**ENTRIES SHOWN**
★ ★ ★ ★ ★

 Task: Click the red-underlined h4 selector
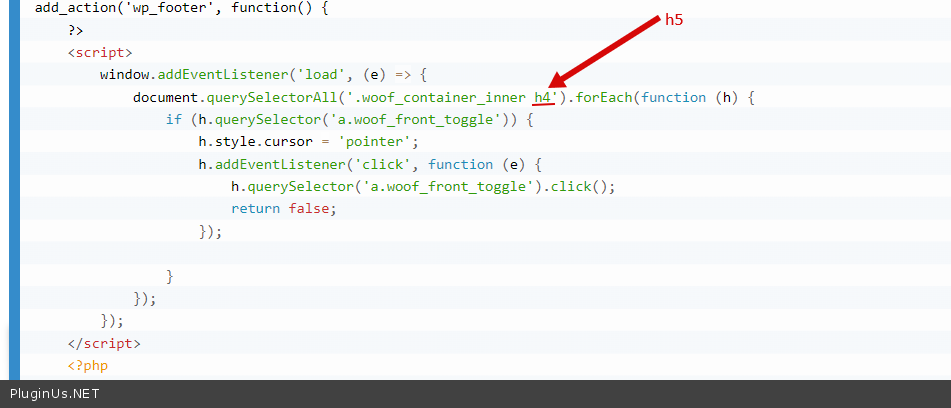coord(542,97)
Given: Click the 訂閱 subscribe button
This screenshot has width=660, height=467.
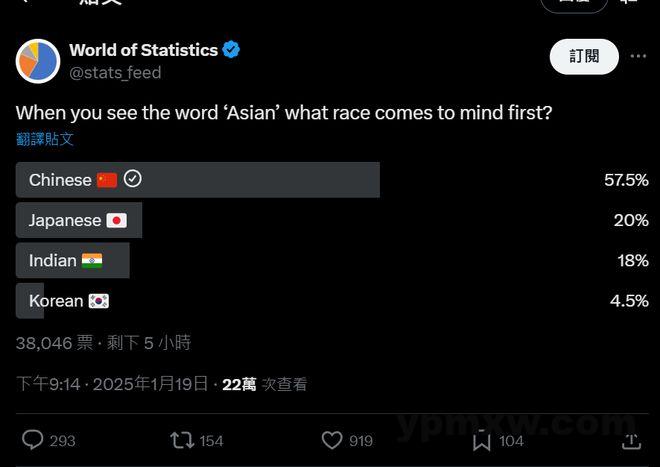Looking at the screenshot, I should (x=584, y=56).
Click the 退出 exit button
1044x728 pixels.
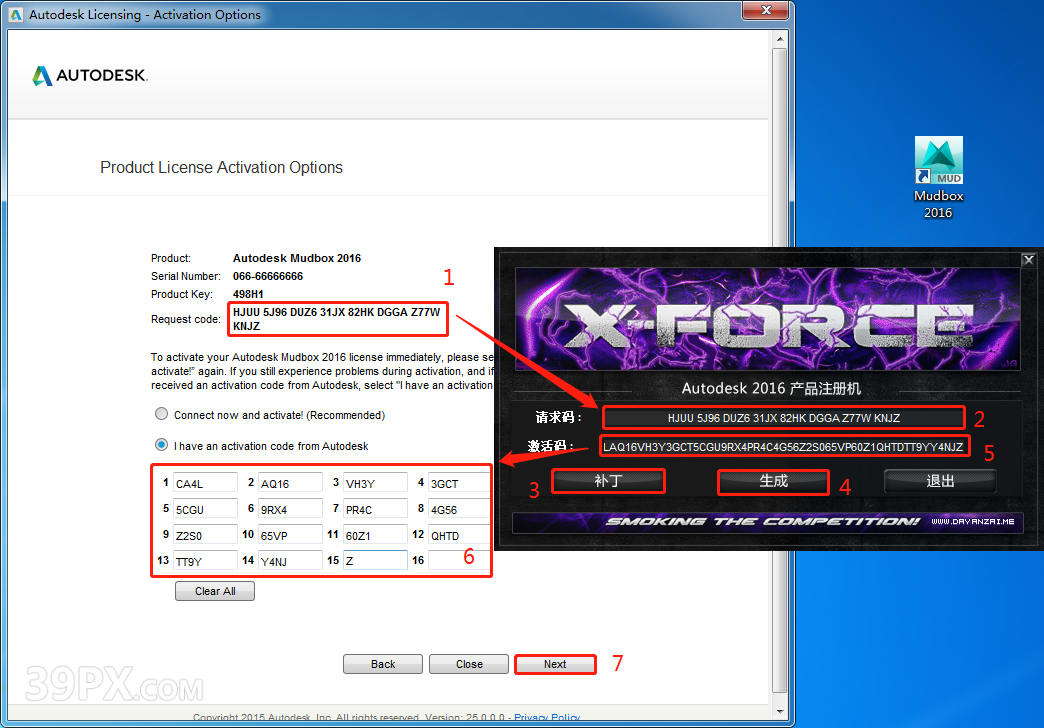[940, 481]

★ ★ ★ ★ ★

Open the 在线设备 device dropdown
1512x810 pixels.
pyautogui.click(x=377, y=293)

★ ★ ★ ★ ★

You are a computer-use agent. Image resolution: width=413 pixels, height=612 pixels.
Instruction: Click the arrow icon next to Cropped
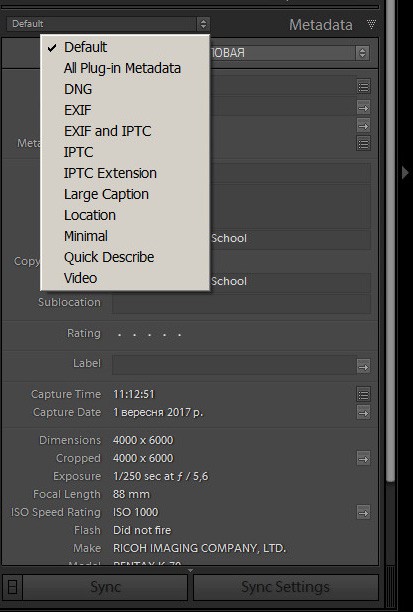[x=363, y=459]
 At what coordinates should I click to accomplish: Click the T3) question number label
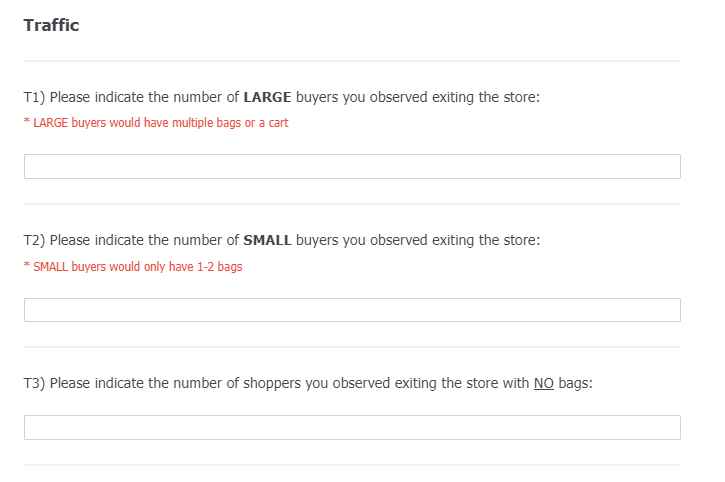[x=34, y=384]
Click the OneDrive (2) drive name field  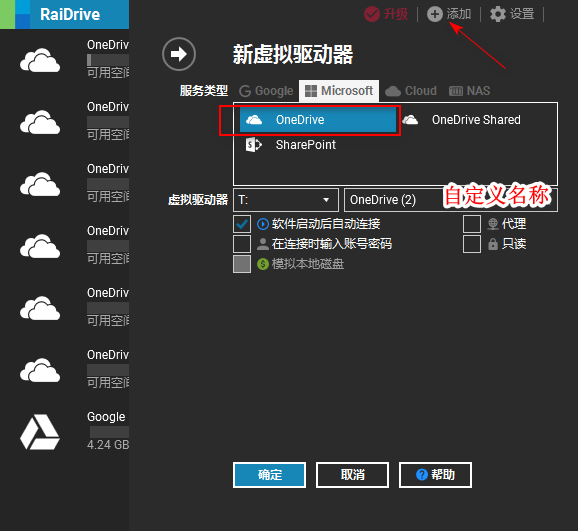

★ ★ ★ ★ ★

**EXERCISE DETAILS**
Among the lines above, return each one holding the string "button".

**OUTPUT BELOW**
Given: Click the 訂閱 subscribe button
Click the 退出 exit button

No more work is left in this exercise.